Die Entwicklung gezielter Umfragen, besonders bei neuartigen Themen wie der Energiewende und deren Herausforderungen, ist sehr aufwendig und erfordert Fingerspitzengefühl, um verwertbare Ergebnisse zu erzielen. Welche Themen nutzen Sie in Ihren Umfragen und wie viele Personen befragen Sie je Umfrage, um zu repräsentativen Aussagen zu kommen?

Anne Jasmin Bobka: Bei der Bevölkerungsbefragung werden bundesweit eintausend Personen befragt. Repräsentativität wird sichergestellt, indem die Stichprobe der Befragten das Verhältnis der Sozialstruktur der deutschen Bevölkerung abbildet. Der aktuelle Forschungsstand zeigt, dass in der allgemeinen Bevölkerung Wasserstofftechnologien und Verfahren zur Erzeugung von Wasserstoff weitgehend unbekannt sind. Um Verlässlichkeit der Ergebnisse zu gewährleisten, war es bei der Entwicklung des Fragebogens wichtig, keine überfordernden Fragen zu formulieren. Damit die Befragten auch bei Unkenntnis von grünem Wasserstoff verlässliche Antworten geben können, erfassen wir die Akzeptanz anhand lebensnaher Berührungspunkte z.B. zum Mobilitätsverhalten und zum Klimaschutz.

Es gilt als allgemeine Erkenntnis, dass die Energiewende nur mit der Bevölkerung erfolgreich vollzogen werden kann. Können Sie aus Ihren Umfragen bereits ableiten, wie die Bevölkerung tendenziell der Energiewende und den damit verbundenen Veränderungen gegenübersteht? Wo sehen Sie die größten Herausforderungen?

Anne Jasmin Bobka: Es ist sehr wichtig, die Akzeptanz in der Bevölkerung für neue Energietechnologien nicht zu unterschätzen – wie es leider häufig der Fall war: Zahlreiche Beispiele zeigen, dass große Unternehmungen gescheitert sind, weil die (lokale) Bevölkerung nicht ausreichend beteiligt wurde. Der aktuelle Forschungsstand zeigt, dass dem größten Teil der Bevölkerung die Energiewende zu langsam vorangeht. Allerdings halten auch viele Menschen die Verteilung der damit verbundenen Kosten für ungerecht. Entscheidend wird sein, wie sich dieses Verhältnis in Zukunft weiterentwickelt. Die soziale Gerechtigkeit sehen wir daher als eine der größten Herausforderungen für die Energiewende.

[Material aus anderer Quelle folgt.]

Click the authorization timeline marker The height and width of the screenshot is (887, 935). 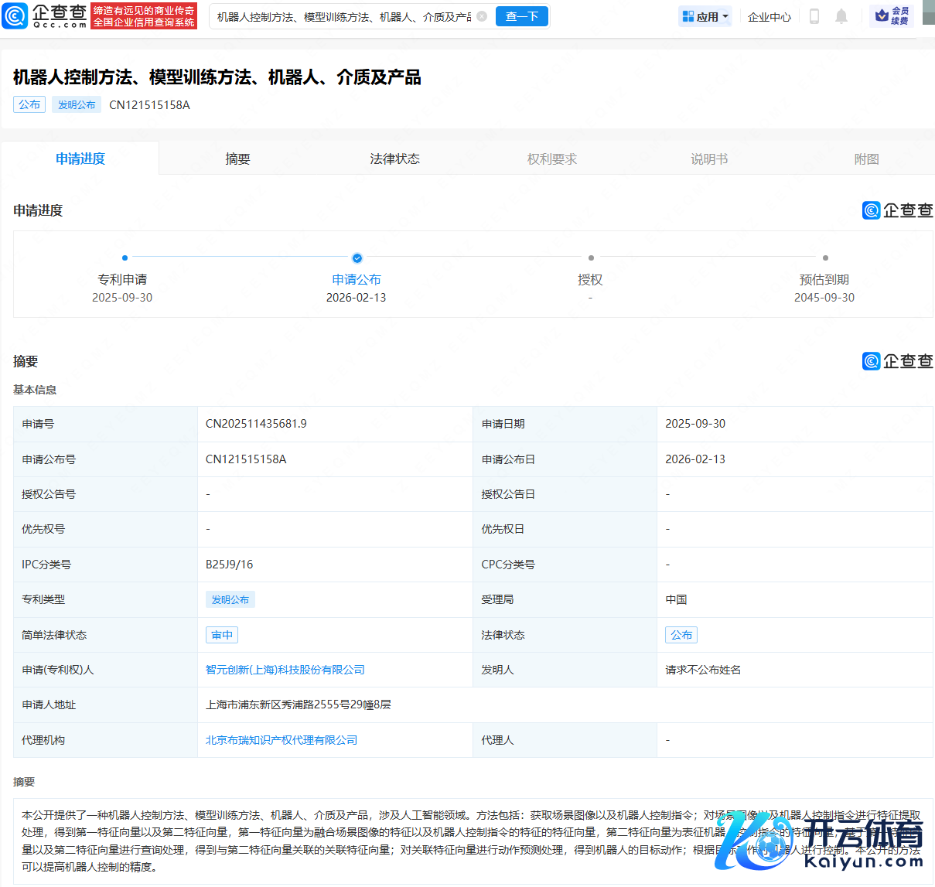click(x=591, y=258)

Sie entwickeln gezielt Umfragen, um Antworten bezüglich der Akzeptanz von Wasserstofftechnologien in der Bevölkerung zu erhalten. Eine breite Akzeptanz in der Bevölkerung gilt dabei als Schlüssel für einen erfolgreichen Markthochlauf. Wie und wohin werden dabei Ihre Erkenntnisse kommuniziert, um bei der Umsetzung in regionalen Infrastruktursystemen mit Wasserstofftechnologien angemessen berücksichtigt zu werden?

Anna Mehlis: Mit Veröffentlichungen unserer Forschungsergebnisse wirken wir in den wissenschaftlichen Diskurs. Im Sinne einer öffentlichen Wissenschaft geht es uns darum, in Zusammenspiel und Dialog mit Akteuren und ExpertInnen aus den unterschiedlichen gesellschaftlichen Bereichen, Partnern aus dem Verbund, politischen Akteuren oder den Sozialpartnern, Erkenntnisse zu generieren. Dabei sehen wir im h2-well Bündnis neben den Forschungsimpulsen auch wichtige Rückkopplungsmöglichkeiten: Einerseits im Rahmen von Veranstaltungen, wie der Jahresveranstaltung, und andererseits durch Workshops mit den Partnern im Verbund. Ein enger Austausch mit unseren Verbundpartnern ist insbesondere bei unserer Nutzerbefragung zu Wasserstofftechnologien relevant.